Fasziniert ist hier ein Begriff aus meiner persönlichen Historie, denn ich hatte mir vor locker zwanzig Jahren mal ein Einrad (nein, ich stottere nicht!) zugelegt, auf dem ich ab und an mal saß, bis es nach leider allzu kurzer Zeit im Keller verschwand. Die Faszination hatte sich als Strohfeuer entpuppt, aus "wäre cool, das zu können" wird nur selten "ich will es lernen", was bekanntlich Üben, Üben, Üben und Dranbleiben erfordert. Man kennt das.

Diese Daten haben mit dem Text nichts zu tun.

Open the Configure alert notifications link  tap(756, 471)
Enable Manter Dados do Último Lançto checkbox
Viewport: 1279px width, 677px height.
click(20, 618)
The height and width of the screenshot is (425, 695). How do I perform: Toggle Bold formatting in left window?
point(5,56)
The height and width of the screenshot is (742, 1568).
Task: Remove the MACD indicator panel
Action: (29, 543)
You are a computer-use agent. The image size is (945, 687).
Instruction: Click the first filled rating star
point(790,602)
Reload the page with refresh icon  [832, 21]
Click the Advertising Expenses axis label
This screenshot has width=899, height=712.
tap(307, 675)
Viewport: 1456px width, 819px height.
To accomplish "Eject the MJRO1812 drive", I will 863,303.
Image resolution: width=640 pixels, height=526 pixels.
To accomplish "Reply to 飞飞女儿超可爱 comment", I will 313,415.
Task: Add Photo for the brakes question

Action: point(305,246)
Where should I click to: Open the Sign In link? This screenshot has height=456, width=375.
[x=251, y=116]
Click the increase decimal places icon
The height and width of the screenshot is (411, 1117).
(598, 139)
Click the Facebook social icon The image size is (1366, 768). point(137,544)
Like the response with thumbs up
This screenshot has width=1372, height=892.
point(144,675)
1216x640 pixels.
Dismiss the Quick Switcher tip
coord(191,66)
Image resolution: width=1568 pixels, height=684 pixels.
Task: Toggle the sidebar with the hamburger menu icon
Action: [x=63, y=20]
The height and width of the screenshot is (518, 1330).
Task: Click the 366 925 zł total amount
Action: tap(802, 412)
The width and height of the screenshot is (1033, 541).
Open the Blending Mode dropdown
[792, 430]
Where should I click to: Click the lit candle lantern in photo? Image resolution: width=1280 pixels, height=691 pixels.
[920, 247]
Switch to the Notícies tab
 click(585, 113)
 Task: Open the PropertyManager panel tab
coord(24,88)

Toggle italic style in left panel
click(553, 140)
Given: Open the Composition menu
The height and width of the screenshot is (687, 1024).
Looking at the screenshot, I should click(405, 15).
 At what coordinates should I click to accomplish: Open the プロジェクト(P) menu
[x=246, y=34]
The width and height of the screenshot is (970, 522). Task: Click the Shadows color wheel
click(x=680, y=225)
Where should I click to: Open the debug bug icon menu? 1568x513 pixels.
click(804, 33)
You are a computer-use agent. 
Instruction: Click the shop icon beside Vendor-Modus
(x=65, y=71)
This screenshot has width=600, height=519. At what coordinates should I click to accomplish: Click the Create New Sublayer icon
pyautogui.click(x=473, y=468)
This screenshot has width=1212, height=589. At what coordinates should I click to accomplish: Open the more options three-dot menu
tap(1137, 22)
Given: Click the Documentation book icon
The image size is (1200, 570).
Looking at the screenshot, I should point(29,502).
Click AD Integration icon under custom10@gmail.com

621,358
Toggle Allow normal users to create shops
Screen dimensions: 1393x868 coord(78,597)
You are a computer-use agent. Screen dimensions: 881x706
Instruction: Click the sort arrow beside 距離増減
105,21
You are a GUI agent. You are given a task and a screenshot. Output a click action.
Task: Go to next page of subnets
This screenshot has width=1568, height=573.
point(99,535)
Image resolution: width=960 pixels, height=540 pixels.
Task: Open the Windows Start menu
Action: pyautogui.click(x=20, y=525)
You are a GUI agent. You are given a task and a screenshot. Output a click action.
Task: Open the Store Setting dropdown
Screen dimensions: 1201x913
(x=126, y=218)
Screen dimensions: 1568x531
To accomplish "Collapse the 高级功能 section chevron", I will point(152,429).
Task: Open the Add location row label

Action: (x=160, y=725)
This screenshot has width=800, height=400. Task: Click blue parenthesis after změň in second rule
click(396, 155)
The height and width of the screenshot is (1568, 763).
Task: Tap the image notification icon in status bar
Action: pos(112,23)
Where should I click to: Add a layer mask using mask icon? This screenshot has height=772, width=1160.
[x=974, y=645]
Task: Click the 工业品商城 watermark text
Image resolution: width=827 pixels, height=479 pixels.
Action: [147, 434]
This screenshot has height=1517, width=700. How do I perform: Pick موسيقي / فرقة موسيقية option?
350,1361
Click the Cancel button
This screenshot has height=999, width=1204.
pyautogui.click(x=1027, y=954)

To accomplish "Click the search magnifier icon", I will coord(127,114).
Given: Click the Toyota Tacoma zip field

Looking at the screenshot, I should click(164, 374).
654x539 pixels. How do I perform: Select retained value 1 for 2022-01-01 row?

Aber offenkundig schwelte der Gedanke unbewusst weiter in meinem Hirn, um vor etwa zwei Jahren wieder zu lodern. Den zündenden Funken, vielmehr die notwendige Sauerstoffdusche gab es durch das Stichwort "Muni", welches die Abkürzung von Mountain Unicycle darstellt.
Mountain Unicycle.
Es bezeichnet exakt das, was ihr euch darunter vorstellt.
Und ich habe exakt das gedacht, was ihr gerade denkt: Geil! Meine Begeisterung stieg weiter, als ich ein paar Videos auf YouTube dazu sah, unter anderem von einem überaus fitten Mittsechziger, der mit den Dingern abgefahren Abfahrten abfährt.
Ich! Will! Es! Lernen!
Nix Strohfeuer, Glut erhitzte mich. Flugs kramte ich das alte Einrad hervor, welches ich nach ein paar Wochen durch ein - nein, kein Muni - normales, aber besseres Einrad ersetzte.
Warum nicht gleich ein Muni? Wegen crawl, walk, run, wie es so schön heißt. Vor dem elegant, dynamischen Heizen über Stock und Stein schien es mir angebracht, zunächst die einfache Vorwärtsbewegung mit einem Einrad zu beherrschen.
Ich beschloss, dass ich mir ein Muni als Belohnung kaufen darf, wenn ich mit meinem Einrad spazieren fahren kann. Gerne auch auf Schotterwegen, aber eben routiniert.
Es begann die Lernerei.
Durch Videos informiert, hangelte ich mich an Hauswand und Zaun entlang, übte das freihändige Fahren, wobei ich mich über die ersten zwei, drei Meter wie ein Schneekönig freute. Aktuell steht mein Rekord bei zehn, zwölf Metern, und ich kann euch sagen: Nachdem mir das gelungen war, ging an diesem Tag nichts mehr; ich war viel zu euphorisch, um mich noch konzentrieren zu können.
Moment mal: Hatte ich oben von zwei Jahren geschrieben?
Ja. Wie gesagt, ist meine Lernkurve flach.
Allerdings möchte ich differenzieren, und vielleicht ein anderes Wort vorschlagen: "Erfolgskurve". Wahrscheinlich, sogar gewiss, kann man schneller zu längeren Strecken, zum Ziel des Spazierenfahrens, kommen. Gelernt habe ich dennoch, und zwar viel und schmerzhaft.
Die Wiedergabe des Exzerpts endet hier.